# [Problem to solve]
Search the material for the string "will", then show every line where it turns up.

# [Records for processing]

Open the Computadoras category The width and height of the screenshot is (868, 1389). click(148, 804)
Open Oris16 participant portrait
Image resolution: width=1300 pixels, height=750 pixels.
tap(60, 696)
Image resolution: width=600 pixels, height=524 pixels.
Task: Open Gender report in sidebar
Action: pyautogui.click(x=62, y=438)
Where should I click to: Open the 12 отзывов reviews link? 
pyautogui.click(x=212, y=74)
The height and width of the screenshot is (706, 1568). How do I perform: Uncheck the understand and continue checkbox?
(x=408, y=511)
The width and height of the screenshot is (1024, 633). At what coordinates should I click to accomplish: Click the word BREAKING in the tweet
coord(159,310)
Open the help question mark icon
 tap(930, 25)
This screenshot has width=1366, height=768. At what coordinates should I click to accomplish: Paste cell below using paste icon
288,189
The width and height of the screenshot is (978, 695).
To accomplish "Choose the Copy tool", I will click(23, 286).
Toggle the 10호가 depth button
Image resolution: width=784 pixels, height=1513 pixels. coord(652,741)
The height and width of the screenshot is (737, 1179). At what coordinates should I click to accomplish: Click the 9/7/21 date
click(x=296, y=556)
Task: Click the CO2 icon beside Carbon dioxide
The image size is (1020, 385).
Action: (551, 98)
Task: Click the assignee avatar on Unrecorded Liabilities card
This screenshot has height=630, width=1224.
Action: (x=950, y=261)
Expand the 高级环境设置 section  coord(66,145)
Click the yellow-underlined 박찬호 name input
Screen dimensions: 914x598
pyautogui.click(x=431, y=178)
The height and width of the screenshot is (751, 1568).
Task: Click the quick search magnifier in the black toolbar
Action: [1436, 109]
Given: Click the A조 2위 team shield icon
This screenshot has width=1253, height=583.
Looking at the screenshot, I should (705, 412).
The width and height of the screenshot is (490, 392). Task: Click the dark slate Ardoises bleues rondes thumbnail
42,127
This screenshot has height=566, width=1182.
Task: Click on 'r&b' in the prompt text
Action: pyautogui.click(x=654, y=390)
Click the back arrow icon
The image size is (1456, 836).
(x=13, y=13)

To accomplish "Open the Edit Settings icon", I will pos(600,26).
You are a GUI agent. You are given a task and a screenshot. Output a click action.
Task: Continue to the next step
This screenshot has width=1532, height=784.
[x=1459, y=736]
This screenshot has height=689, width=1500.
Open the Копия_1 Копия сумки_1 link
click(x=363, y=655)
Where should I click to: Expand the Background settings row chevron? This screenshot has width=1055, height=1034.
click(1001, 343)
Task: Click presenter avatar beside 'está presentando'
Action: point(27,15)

# [Result below]
To accomplish "Choose the Copy tool", I will click(23, 286).
To accomplish "Open the Edit Settings icon", I will pos(600,26).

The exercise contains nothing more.